* _What the exercise asks_: Pick out the lines below with "computer" and list them.

* _Data supplied_:
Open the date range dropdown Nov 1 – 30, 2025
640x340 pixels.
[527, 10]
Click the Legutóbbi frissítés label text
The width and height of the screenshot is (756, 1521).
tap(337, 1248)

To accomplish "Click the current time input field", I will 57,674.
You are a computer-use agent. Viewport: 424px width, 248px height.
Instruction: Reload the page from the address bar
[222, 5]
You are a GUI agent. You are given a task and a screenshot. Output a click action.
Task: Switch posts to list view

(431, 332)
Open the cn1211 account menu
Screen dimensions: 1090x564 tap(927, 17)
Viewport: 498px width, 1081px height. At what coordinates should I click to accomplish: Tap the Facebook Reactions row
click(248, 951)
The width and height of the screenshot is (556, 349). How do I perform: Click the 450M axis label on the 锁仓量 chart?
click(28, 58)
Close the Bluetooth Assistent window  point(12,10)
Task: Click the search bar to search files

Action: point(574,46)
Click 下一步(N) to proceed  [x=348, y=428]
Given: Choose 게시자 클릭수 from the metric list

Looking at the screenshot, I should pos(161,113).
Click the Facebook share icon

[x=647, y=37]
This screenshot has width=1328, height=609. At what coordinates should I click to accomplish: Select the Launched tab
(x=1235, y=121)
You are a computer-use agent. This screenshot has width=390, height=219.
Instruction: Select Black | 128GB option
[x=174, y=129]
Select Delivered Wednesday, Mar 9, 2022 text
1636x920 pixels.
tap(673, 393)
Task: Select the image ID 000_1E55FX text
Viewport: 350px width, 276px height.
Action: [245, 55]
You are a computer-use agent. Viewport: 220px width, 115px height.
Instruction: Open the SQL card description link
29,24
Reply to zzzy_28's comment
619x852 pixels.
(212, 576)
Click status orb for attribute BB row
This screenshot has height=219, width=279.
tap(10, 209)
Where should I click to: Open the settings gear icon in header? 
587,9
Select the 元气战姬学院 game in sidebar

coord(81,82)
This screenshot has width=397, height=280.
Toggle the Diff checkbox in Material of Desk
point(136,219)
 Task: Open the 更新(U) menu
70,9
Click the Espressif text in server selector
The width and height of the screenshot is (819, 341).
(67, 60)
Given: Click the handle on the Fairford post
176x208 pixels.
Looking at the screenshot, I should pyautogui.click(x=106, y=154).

* _Answer_:
You are a computer-use agent. Viewport: 424px width, 248px height.
You are a computer-use agent. This screenshot has width=390, height=219.
You are a computer-use agent. Viewport: 220px width, 115px height.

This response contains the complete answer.